§ EXERCISE REQUIREMENTS
Quote the items below word for word, from the line containing "You are a computer-use agent." through the end of the items, with both ends included. Leave out the pictures.
---- INPUT
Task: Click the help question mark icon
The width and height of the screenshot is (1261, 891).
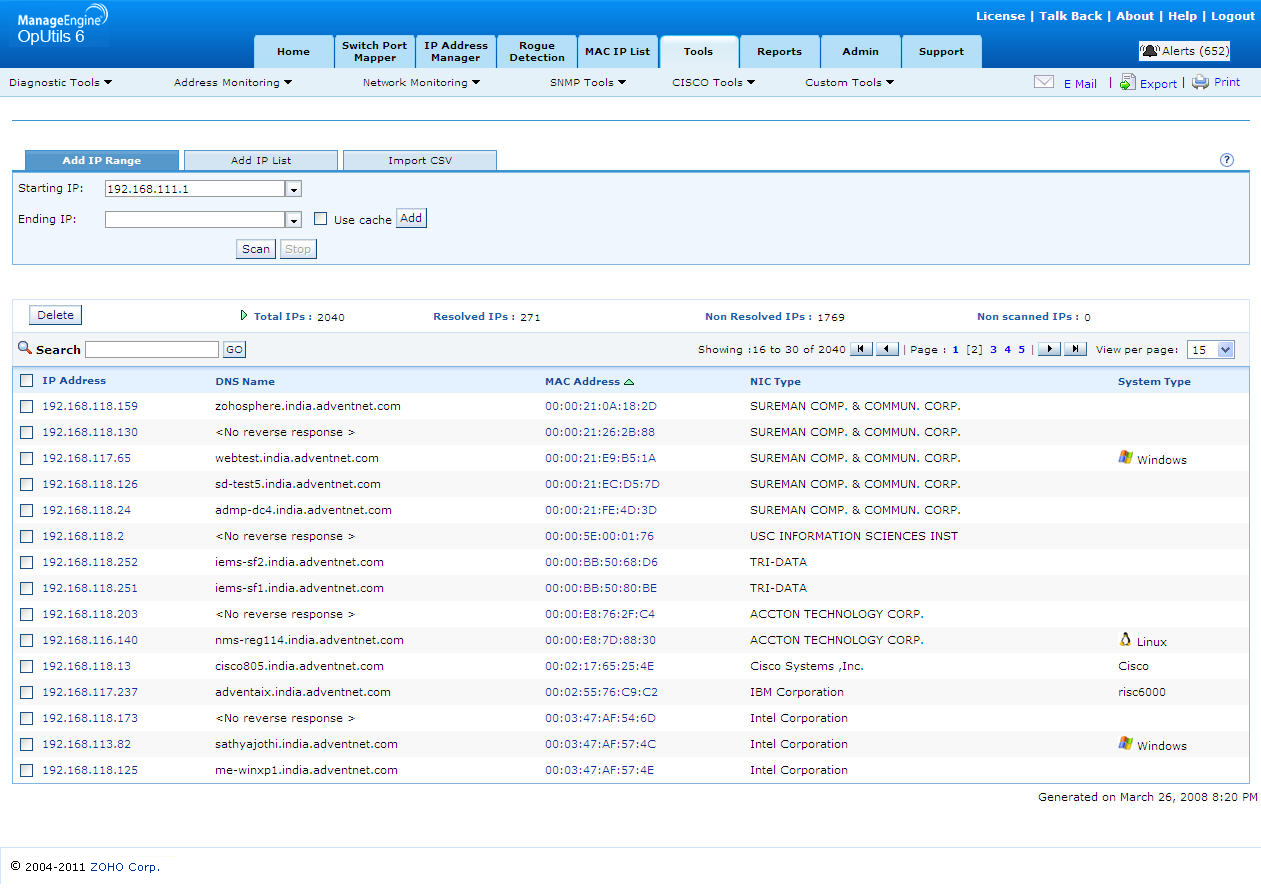Action: point(1227,160)
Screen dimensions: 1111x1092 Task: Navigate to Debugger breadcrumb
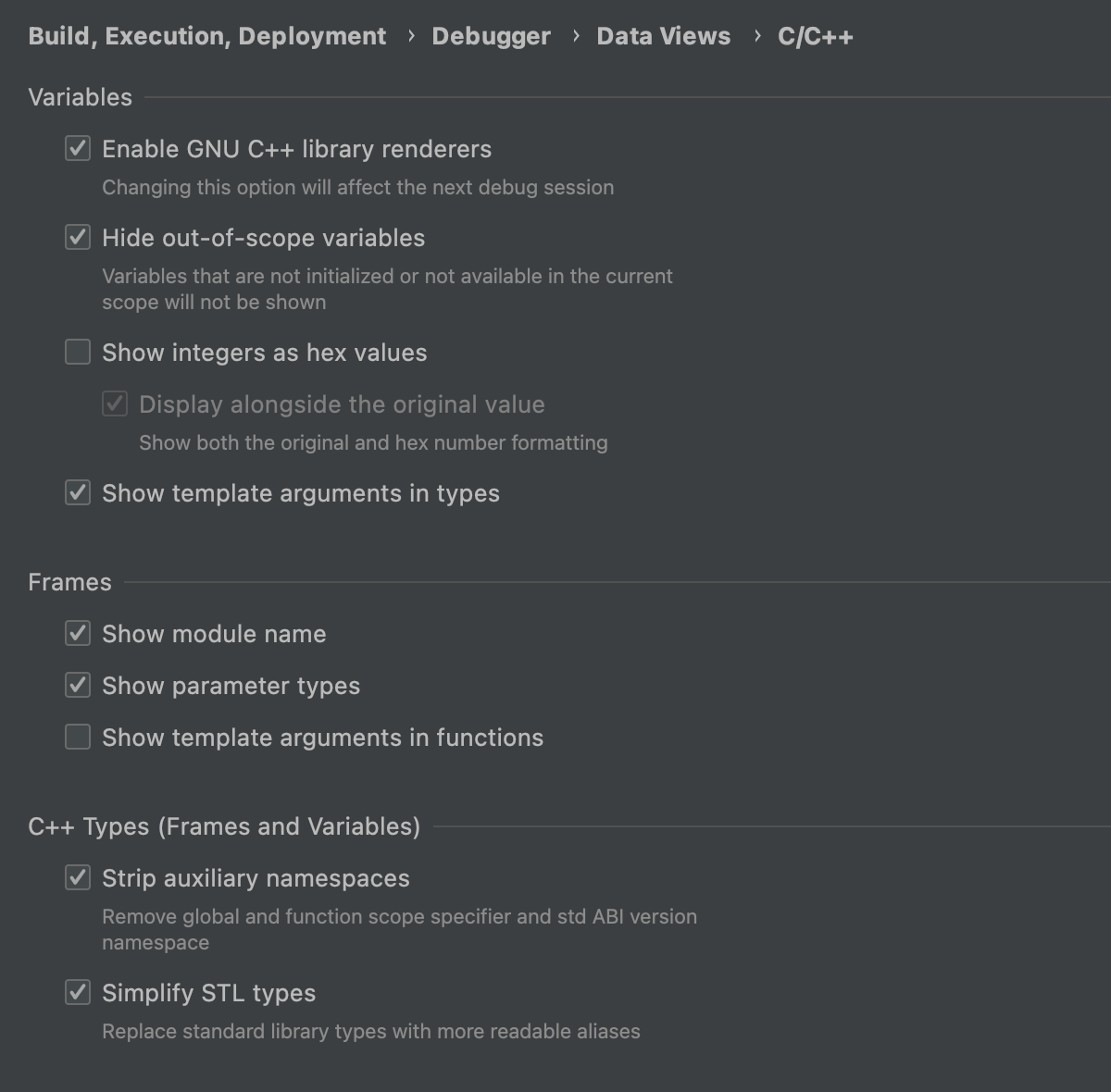tap(491, 36)
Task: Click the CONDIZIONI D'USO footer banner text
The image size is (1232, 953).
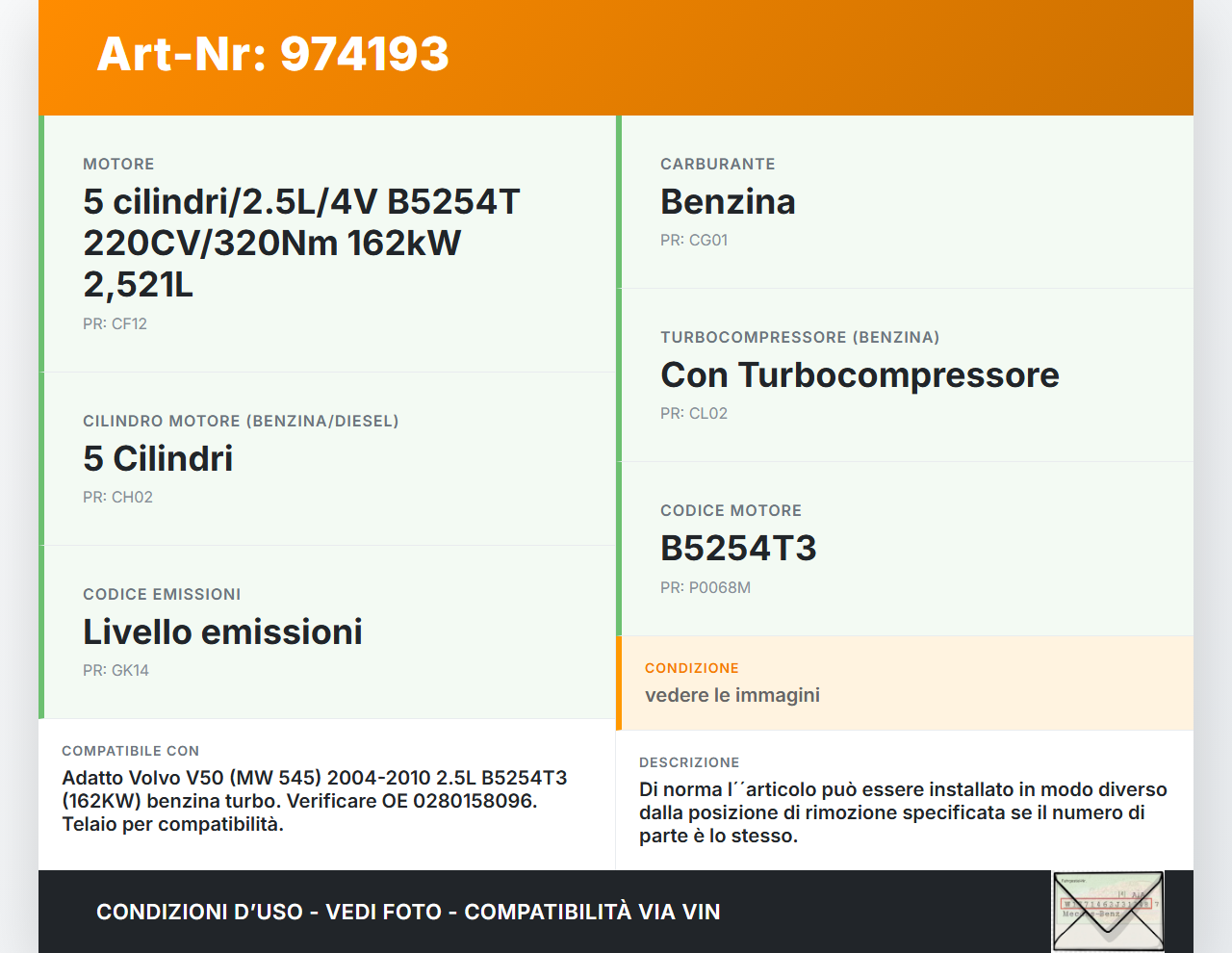Action: 408,912
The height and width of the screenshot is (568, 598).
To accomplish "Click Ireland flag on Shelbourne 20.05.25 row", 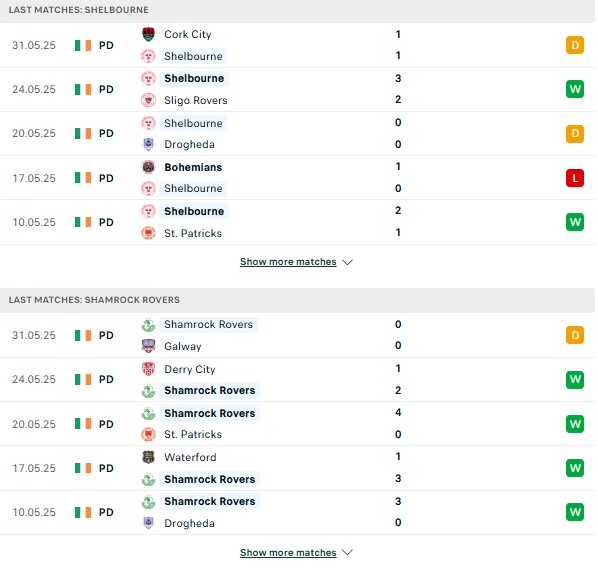I will pyautogui.click(x=83, y=134).
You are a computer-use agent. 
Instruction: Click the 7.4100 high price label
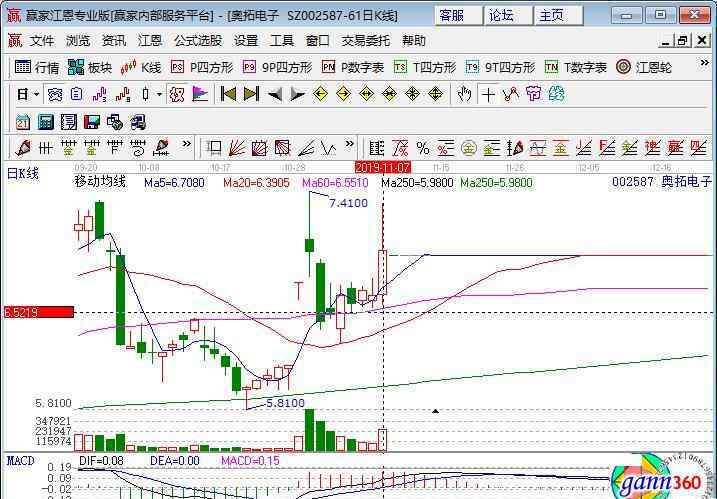point(348,202)
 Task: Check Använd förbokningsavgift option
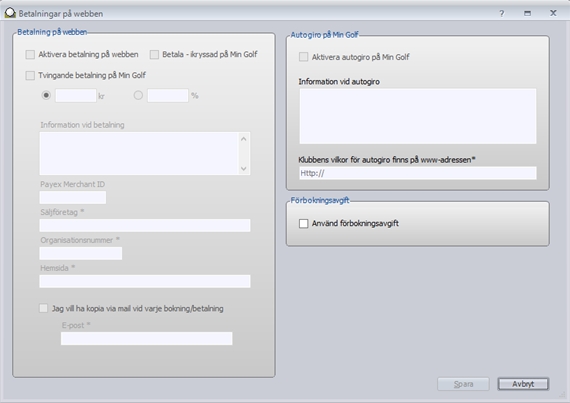click(304, 223)
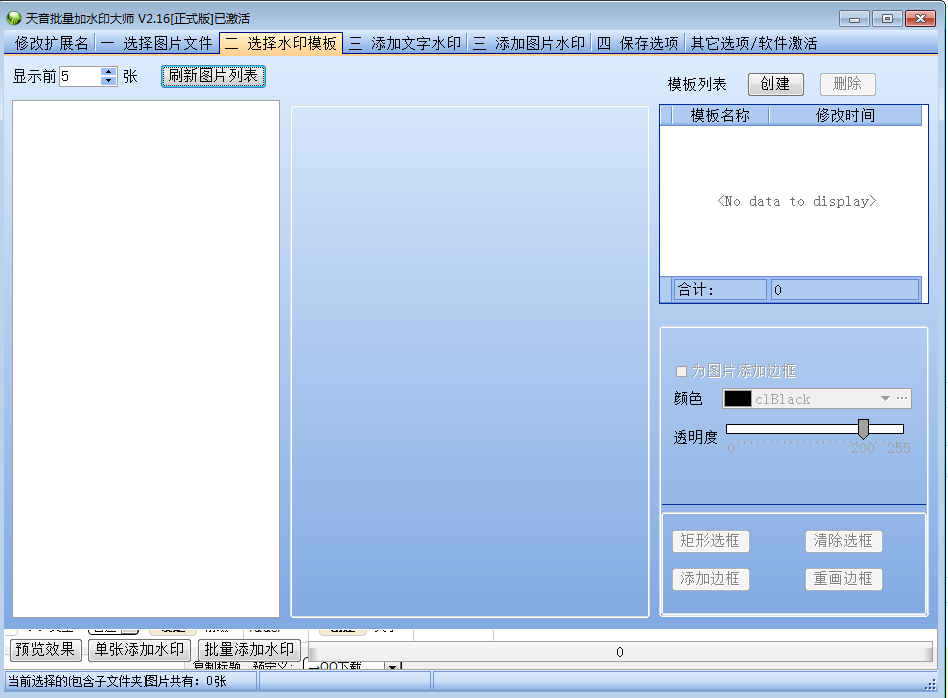948x698 pixels.
Task: Click the spinner up arrow for 显示前 count
Action: click(x=109, y=72)
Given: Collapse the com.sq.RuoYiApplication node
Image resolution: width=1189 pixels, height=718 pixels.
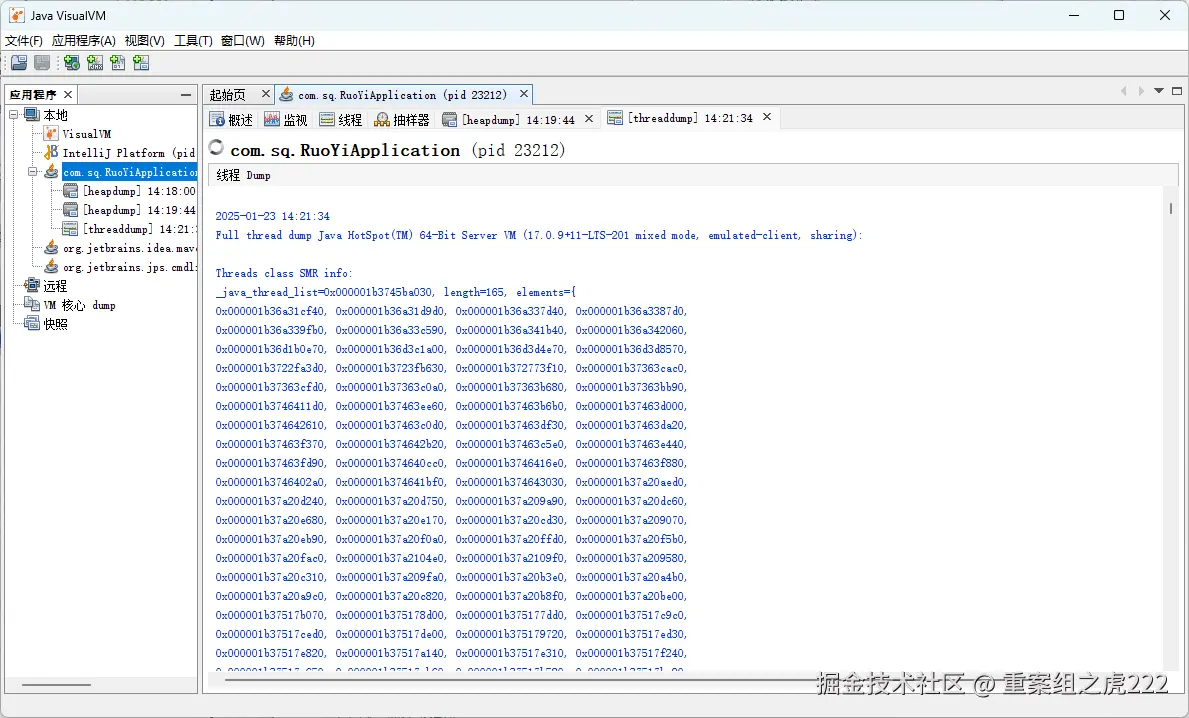Looking at the screenshot, I should 34,171.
--------
§ ANSWER TO THE EXERCISE
You are a computer-use agent. 
Instruction: Click the 7.4100 high price label
point(348,202)
 Task: Check Använd förbokningsavgift option
click(304, 223)
948x698 pixels.
Task: Click the spinner up arrow for 显示前 count
Action: click(x=109, y=72)
Given: Collapse the com.sq.RuoYiApplication node
Image resolution: width=1189 pixels, height=718 pixels.
Looking at the screenshot, I should 34,171.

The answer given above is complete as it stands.